GOAL
Transcribe the listing between the lines holding "Screen dimensions: 1370x818" and "coord(48,8)", inclusive, reproducing each line without alteration.
# Start of INPUT DATA
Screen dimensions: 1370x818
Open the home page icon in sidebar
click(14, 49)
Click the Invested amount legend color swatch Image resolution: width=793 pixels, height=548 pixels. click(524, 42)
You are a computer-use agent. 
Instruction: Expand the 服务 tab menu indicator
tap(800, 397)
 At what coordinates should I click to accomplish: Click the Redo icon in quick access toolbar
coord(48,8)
# End of INPUT DATA
# Start of INPUT DATA
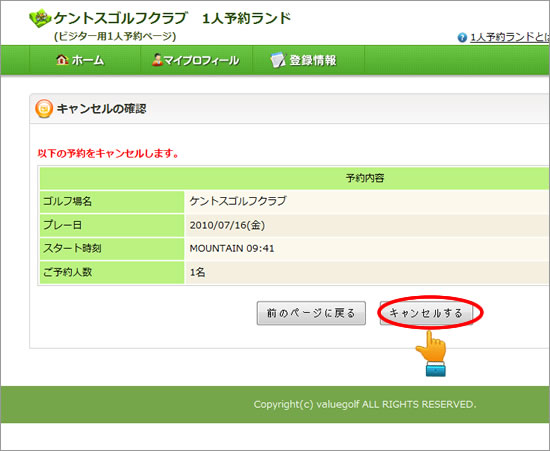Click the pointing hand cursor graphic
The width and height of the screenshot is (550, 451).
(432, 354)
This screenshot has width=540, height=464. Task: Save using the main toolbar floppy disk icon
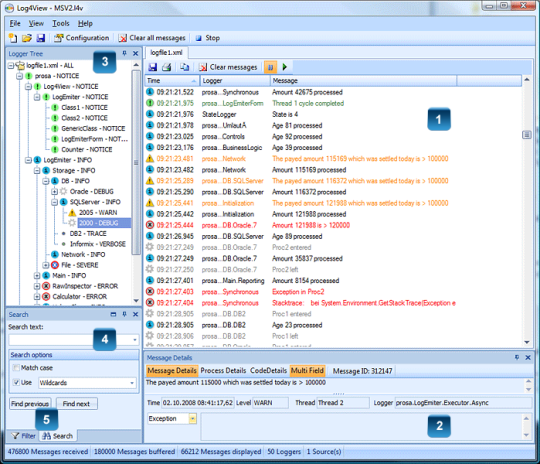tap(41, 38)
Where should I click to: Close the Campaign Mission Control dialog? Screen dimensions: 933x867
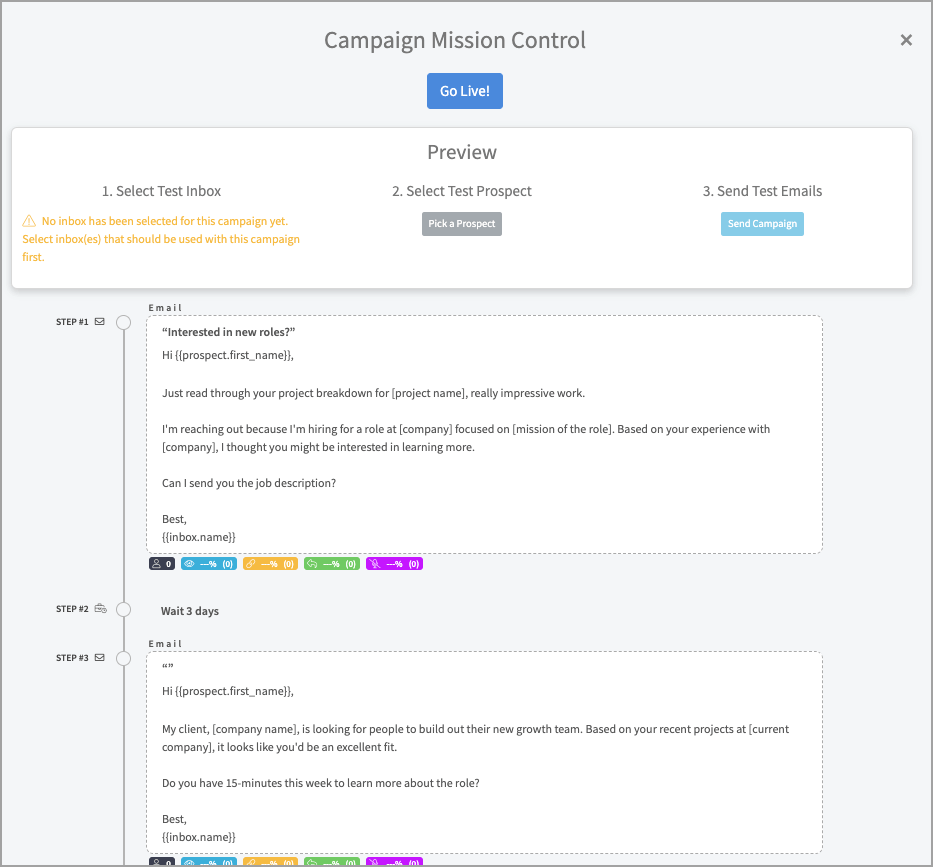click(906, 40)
# End of INPUT DATA
# Start of INPUT DATA
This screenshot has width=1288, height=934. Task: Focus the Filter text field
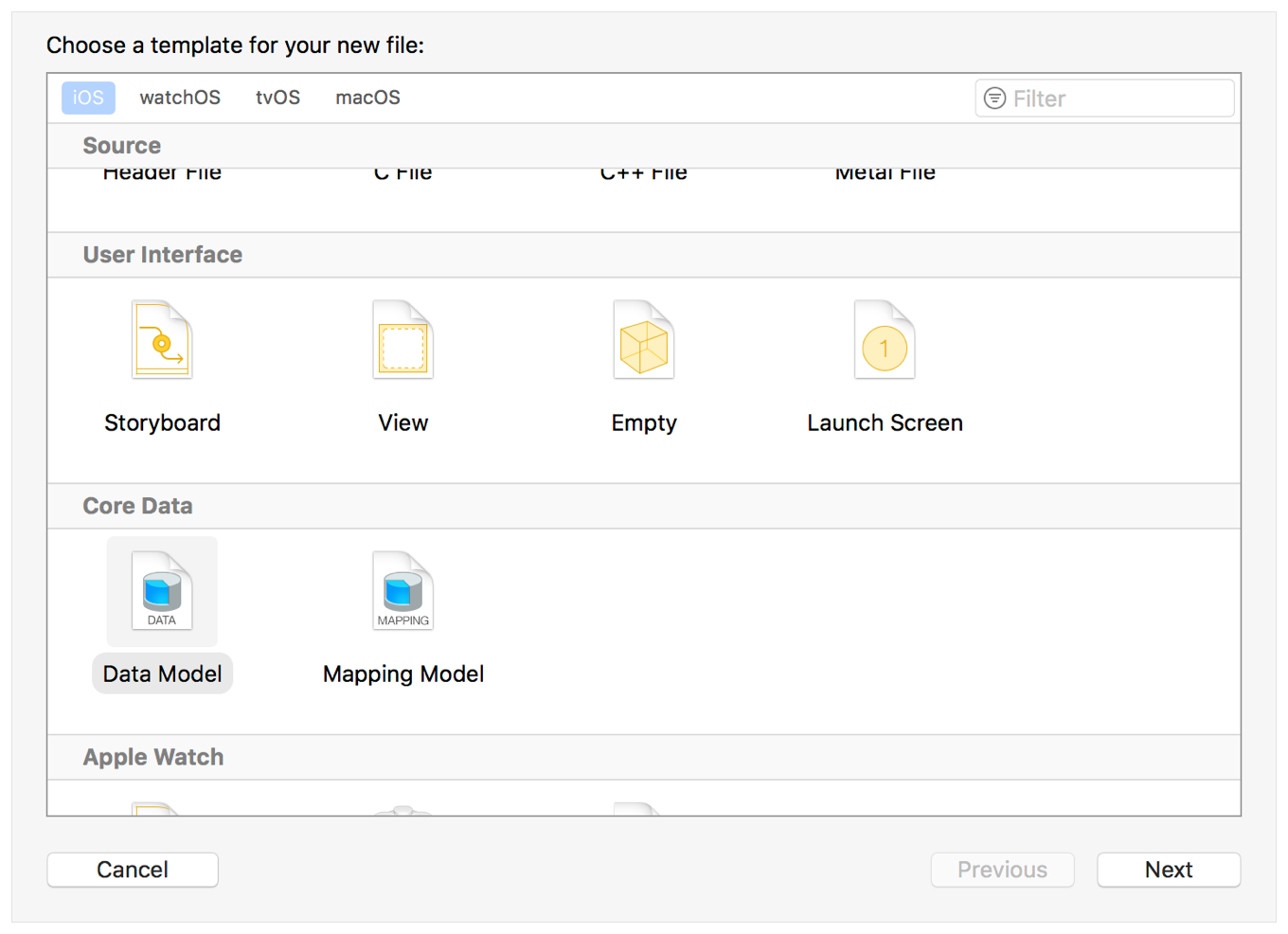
# End of INPUT DATA
SOLUTION
Screen dimensions: 1370x818
Open the home page icon in sidebar
click(14, 49)
Click the Invested amount legend color swatch Image resolution: width=793 pixels, height=548 pixels. click(524, 42)
You are a computer-use agent. 
Instruction: Expand the 服务 tab menu indicator
tap(800, 397)
 At what coordinates should I click to accomplish: Click the Redo icon in quick access toolbar
coord(48,8)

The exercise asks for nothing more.